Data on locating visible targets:
________

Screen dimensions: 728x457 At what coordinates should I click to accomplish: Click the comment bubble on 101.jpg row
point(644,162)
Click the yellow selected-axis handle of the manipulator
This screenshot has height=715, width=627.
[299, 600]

________

YOUR OBJECTIVE:
Reproduce every one of the records above word for word, changing nothing.

SOLUTION BELOW:
Screen dimensions: 728x457 At what coordinates should I click to accomplish: Click the comment bubble on 101.jpg row
point(644,162)
Click the yellow selected-axis handle of the manipulator
This screenshot has height=715, width=627.
[299, 600]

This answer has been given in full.